Gold is filtered on to companies that, unregulated and ignored by government officials, broker deals with overseas buyers.
“We buy the gold. We do not care where it is from. If you have the gold we shall buy it,” said the desk clerk for one such firm. “It is our business.”
According to Somo’s research, much of the gold mined by child labourers is smuggled through Uganda’s porous borders and mixed with official gold exports before being traded on the international markets.
“The main problem for the children is that they are only looking at the short-term possibility of earning money to survive, but the gold mines are disastrous for their futures,” says Schipper. “They will not escape this low paid and dangerous work. They all work with mercury and none seem to be aware of the dangers. It isn’t just governments who need to be addressing this. Companies need to be more vigilant in checking their supply chains and to take steps to eradicate the use of mercury in the mines where their gold is coming from.”
Local NGOs and child protection agencies working at the mines say they cannot stop children looking for mine work. With more than 60% of the country on less than $3 (£2.06) a day, the state education system in decline, and youth unemployment at about 65%, the children at Mubende mines consider themselves lucky to have jobs.
Agaba sees a better future for himself in mining than at the government school to which his father sent him.
“I felt squeezed in a corner. We all know that there is no future when you go to a government school, it was as good as not going to school,” he said. “There is nothing good that would have come out of it. At least here I make money.”

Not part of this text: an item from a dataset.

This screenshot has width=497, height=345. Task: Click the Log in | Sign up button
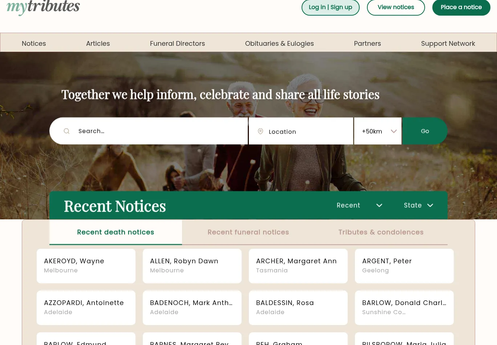pyautogui.click(x=330, y=7)
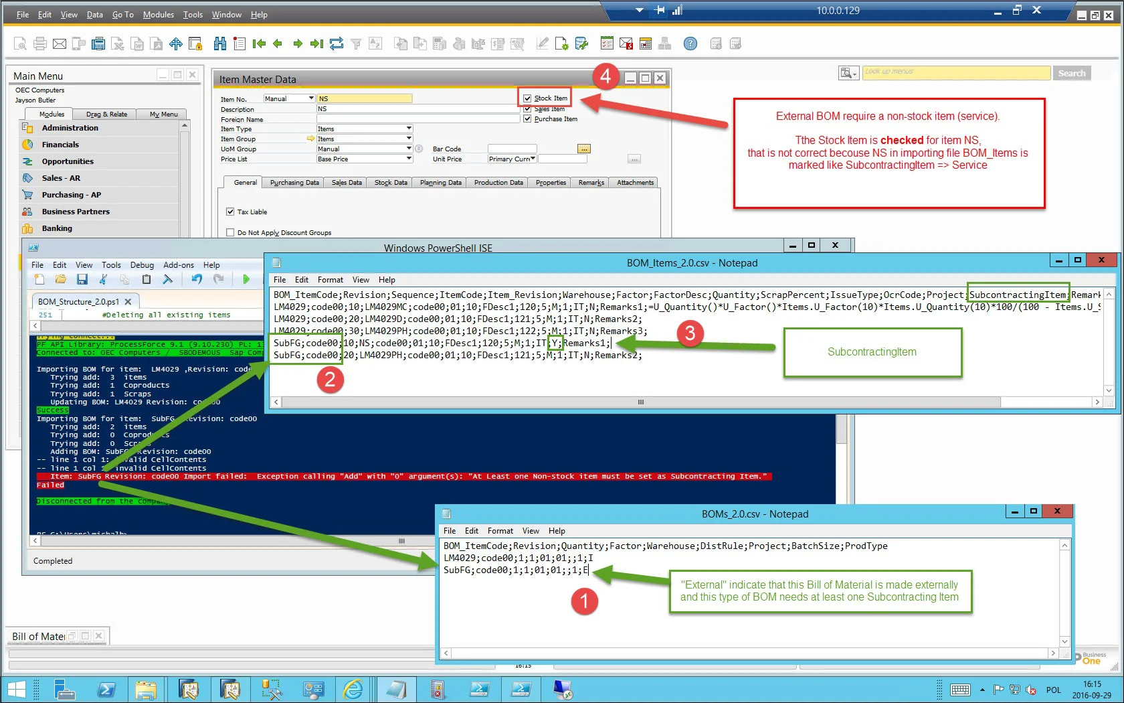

“It has become normal to us now,” says Stephen Turyahikayo, a researcher for the Centre for Research and Sustainable Solutions, a Ugandan NGO working at the mines. “Nobody seems to care about these children. Not the government. Not the companies.”
Agaba’s scarred hands are testament to the hard labour of his daily life. He says on a good day he makes 10,000 shillings, about $2.50. Every night he sleeps in a tent made of sticks and blue polythene paper, sharing with eight other boys who drift in and out of the local mines searching for work.
The ILO estimates that there are up to 1 million children working in mining globally. While efforts have been made to regulate the global gold trade, illegal and artisanal gold mining is still riddled with child labour, trafficking and sexual exploitation.
“What we are seeing in the small-scale gold mines of Uganda and across Africaand the rest of the world is the very worst forms of child labour associated with one of the world’s most valuable commodities,” says Nadine Osseiran, senior programmes officer at the ILO. “In the often unregulated and illegal artisanal gold mining sector there are no structures in place to protect these workers and it is impossible to stop gold dug by children entering global supply chains. There is almost no control over where gold comes from or where it is purchased.
“At the ILO we believe that child labour in gold mining could be eliminated in 10 years but, unfortunately, there is simply not the funding coming in to make this a reality.”
Although Uganda has taken some measures to tackle child labour, a ban on children working in the sector was not included in the country’s 2003 Mining Act.
The mines are all that children like Agaba have. “I am going to work here. Live here. Grow up and die here,” he says.